Saat Li Hao masih dongkol karena Lin Tian kembali lolos, di layar besar, Lin Tian semakin cepat, lincah seperti monyet memanjat pohon. Kecepatannya sungguh bukan seperti murid Pembangunan Dasar yang memanjat tebing.

Semua orang di bawah terkejut, “Lihat! Cepat lihat!”

“Ya ampun, apa dia tumbuh sayap?”

“Incredible, ini benar-benar menakutkan.”

“Tak takut lepas pegangan? Secepat itu?”

Liu Hu yang melihat pun melongo, tak menyangka di tempat seterjal itu Lin Tian malah bisa menambah kecepatan, dan tidak menunjukkan tanda-tanda melambat. Pendeta Mimpi Hukum pun terkejut menatap layar, “Penatua Li, murid dari bagian dalam kalian ini luar biasa.”

Li Hao pun melongo, baru tersadar setelah mendengar ucapan Pendeta Mimpi Hukum, lalu tersenyum, “Benar juga, sepertinya dia takkan ada masalah masuk tiga puluh besar.”

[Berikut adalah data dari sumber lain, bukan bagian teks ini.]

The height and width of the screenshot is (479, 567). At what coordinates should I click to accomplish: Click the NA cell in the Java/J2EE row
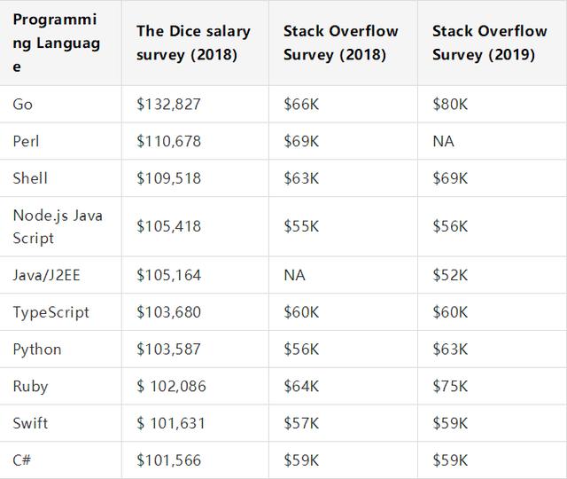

Tadinya ia mengira Lin Tian pasti kalah, kini saat melihat Lin Tian berpeluang besar masuk tiga puluh besar, ekspresi Li Hao pun berubah lagi, membuat Pendeta Mimpi Hukum heran. Ia tak paham, Li Hao sebenarnya ingin Lin Tian masuk tiga puluh besar atau tidak.

Para kandidat lain pun tak percaya, sebab mereka tahu mereka sendiri tak akan sanggup mempercepat pendakian seperti itu. Mereka semakin penasaran, bagaimana mungkin seorang tingkat sembilan penguatan tubuh mampu melakukannya. Hanya Lin Tian sendiri yang tahu, saat itu dia sudah mengaktifkan sayap tak terlihat, sehingga orang lain tak menyadarinya.

Di mata orang lain, ia tampak seperti memanjat tebing dengan tangan, padahal ia sedang terbang perlahan, hanya pura-pura menggenggam batu. Dalam beberapa detik, ia sudah melesat dari bawah hingga ke atas.

Ketika para murid di atas melihat sesosok bayangan melesat melewati mereka, mereka tak percaya ini nyata. Sampai akhirnya Lin Tian meloncat dan menjadi yang pertama tiba di puncak, betapa banyak orang yang terkejut.

Di depan layar besar, semua terdiam, bahkan suara pun membisu, seolah benar-benar terkejut oleh Lin Tian. Sementara Lin Tian menoleh ke belakang, tersenyum puas pada beberapa orang yang menyusul.

Namun mereka yang baru sampai pun menatap Lin Tian dengan pandangan aneh, sementara Ye Yun juga baru tiba, lalu memandang Lin Tian sambil tersenyum getir, “Hei, kenapa sih kau harus mencolok sekali?”

Lin Tian menjawab dengan pasrah, “Aku pun tak ingin, tapi kalau tidak begini, aku takkan bisa masuk tiga puluh besar.” Ye Yun memang tidak tahu apa yang terjadi di bawah, tapi melihat gaya Lin Tian memanjat tadi, ia tahu Lin Tian pasti banyak kehilangan waktu. Namun ia juga makin penasaran bagaimana Lin Tian bisa sampai ke atas.

Ye Yun pun mendekat dan berbisik pada Lin Tian, “Aku tanya, bagaimana sebenarnya kau melakukannya?”